**TASK ITEM:** Return exactly the lines of the entries, from the one with "This screenshot has width=962, height=736." to the last.

------

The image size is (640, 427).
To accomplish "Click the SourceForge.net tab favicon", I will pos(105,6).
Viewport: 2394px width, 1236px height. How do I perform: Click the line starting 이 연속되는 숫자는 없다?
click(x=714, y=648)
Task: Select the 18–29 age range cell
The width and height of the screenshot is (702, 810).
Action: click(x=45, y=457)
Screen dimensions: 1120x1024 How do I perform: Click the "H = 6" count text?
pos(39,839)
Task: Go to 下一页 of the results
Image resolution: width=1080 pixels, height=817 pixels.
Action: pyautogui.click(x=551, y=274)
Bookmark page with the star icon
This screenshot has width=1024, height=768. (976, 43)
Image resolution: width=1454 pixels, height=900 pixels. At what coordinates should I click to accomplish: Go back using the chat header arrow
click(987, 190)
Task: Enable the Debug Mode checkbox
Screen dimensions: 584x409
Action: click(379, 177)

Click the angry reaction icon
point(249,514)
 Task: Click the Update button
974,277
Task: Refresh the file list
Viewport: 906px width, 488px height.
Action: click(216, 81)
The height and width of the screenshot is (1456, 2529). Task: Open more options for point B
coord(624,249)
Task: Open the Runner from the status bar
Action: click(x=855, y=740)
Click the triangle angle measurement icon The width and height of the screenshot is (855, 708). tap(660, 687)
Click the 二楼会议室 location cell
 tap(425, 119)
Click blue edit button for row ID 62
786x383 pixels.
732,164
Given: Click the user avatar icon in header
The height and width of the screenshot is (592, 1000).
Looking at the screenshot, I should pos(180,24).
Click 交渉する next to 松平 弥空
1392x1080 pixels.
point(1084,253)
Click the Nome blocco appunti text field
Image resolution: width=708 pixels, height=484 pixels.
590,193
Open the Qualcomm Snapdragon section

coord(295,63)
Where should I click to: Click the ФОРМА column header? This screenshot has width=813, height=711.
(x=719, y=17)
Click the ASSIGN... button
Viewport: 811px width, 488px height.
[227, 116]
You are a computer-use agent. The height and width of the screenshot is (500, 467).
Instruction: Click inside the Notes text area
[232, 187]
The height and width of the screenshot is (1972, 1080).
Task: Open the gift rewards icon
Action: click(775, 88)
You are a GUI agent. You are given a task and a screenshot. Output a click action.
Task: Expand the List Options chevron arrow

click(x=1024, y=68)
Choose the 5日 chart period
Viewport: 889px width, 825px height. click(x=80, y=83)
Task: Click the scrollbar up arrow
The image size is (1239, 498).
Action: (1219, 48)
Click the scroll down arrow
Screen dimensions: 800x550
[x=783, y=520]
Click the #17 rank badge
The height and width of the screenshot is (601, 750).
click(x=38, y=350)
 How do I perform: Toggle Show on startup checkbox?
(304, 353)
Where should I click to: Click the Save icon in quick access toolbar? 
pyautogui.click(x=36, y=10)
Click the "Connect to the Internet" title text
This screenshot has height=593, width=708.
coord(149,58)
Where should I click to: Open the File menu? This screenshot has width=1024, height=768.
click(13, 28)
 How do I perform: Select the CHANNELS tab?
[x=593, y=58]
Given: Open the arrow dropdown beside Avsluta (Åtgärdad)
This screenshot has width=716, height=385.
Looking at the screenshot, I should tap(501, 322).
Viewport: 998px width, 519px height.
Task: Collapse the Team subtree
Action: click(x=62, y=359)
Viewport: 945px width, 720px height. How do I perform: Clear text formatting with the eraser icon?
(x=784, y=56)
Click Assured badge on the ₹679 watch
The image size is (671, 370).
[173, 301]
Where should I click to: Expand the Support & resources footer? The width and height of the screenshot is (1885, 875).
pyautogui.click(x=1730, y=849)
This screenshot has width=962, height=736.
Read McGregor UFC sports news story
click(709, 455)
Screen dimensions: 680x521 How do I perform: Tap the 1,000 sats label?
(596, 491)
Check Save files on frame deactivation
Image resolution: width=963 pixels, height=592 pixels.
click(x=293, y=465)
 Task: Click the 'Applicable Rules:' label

------

**TASK SOLUTION:**
This screenshot has width=962, height=736.
Read McGregor UFC sports news story
click(709, 455)
Screen dimensions: 680x521 How do I perform: Tap the 1,000 sats label?
(596, 491)
Check Save files on frame deactivation
Image resolution: width=963 pixels, height=592 pixels.
click(x=293, y=465)
 Task: Click the 'Applicable Rules:' label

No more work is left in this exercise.